I have never targeted Yellow Perch before so i was wondering if anyone knows of any good places to fish for yellows over here? I have heard that they are not always in the same places you find White Perch as White Perch are everywhere.


----------



## Bass_n_around (Oct 21, 2006)

*yellow perch*

I fish allens fresh in charles county Md and waysons corner big fatties starting in about three or four weeks the yellow run first and than the white


----------



## LiteTackleChamp (Jul 29, 2005)

cyg pm me and ill give you some secret holes that i always fish around the mid shore


----------



## cygnus-x1 (Oct 12, 2005)

Bass_n_around said:


> I fish allens fresh in charles county Md and waysons corner big fatties starting in about three or four weeks the yellow run first and than the white


Thanks but I said *Eastern Shore* a.k.a Wye, Wicomico, Manokin, Annemessex, Nanticoke, Pocomoke etc Rivers


----------



## hengstthomas (Mar 11, 2006)

cygnus-x1 said:


> Thanks but I said *Eastern Shore* a.k.a Wye, Wicomico, Manokin, Annemessex, Nanticoke, Pocomoke etc Rivers


Nanticoke ... Ding ding ding 
The trick is to know what to look for


----------



## fishhead (Oct 18, 2004)

I've taken notes from the past couple years regarding perch fishing ... tried it a couple times at Gray's Run (west side of the uppermost bay) ... got good numbers but not many keepers.

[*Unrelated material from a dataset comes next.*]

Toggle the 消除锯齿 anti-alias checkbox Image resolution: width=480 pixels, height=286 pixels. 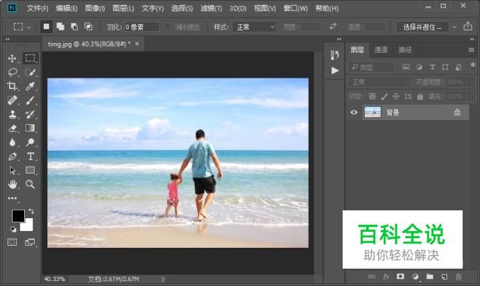(167, 27)
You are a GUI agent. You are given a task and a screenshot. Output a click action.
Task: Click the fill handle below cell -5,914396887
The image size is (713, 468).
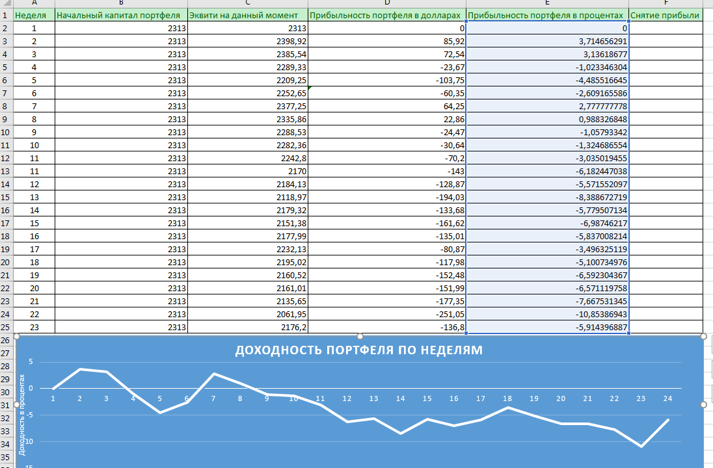[x=629, y=333]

Looking to try some this year ... yellow or white ... MD or DE (tribs from Chesapeake run well into DE) ... maybe even some Del Bay tribs ... from what I understand when they're running it's hard to miss  ... so, I'm game for joining up with some P&Sers for some of this action


----------



## fishbait (Nov 11, 2005)

This is a complete guess, but I would bet that Wautipkin (sp?) would have a good run.


----------



## BubbaBlue (May 11, 2004)

If you're talking the spawning run... Tuckahoe.

Have had good luck in Queen Anne/Hillsboro between the 404 and Main Street bridges. Grass shrimp on a small shad dart 2' below a small cork. Can be a blast on a ultralight. If you have a yak/canoe/small jon, it's even better. 

Also, up at the base of the dam in the park.

Have gotten them on the upper tank in Greensboro and Red Bridges, but it's not as predictable.
.


----------



## mdram (Jul 18, 2005)

just remember you cant keep them in some watersheds, but they are around, 

CLOSED Watersheds: Magothy, Nanticoke, Patapsco, Severn, South and West Rivers


----------



## cygnus-x1 (Oct 12, 2005)

mdram said:


> just remember you cant keep them in some watersheds, but they are around,
> 
> CLOSED Watersheds: Magothy, Nanticoke, Patapsco, Severn, South and West Rivers


I really do not know much about them. Where are they when they are not spawning up the rivers? I rarely hear of any caught outside the season.

Can you catch them in the brackish waters or do you need to get upstream/river where the water is fresher and narrower?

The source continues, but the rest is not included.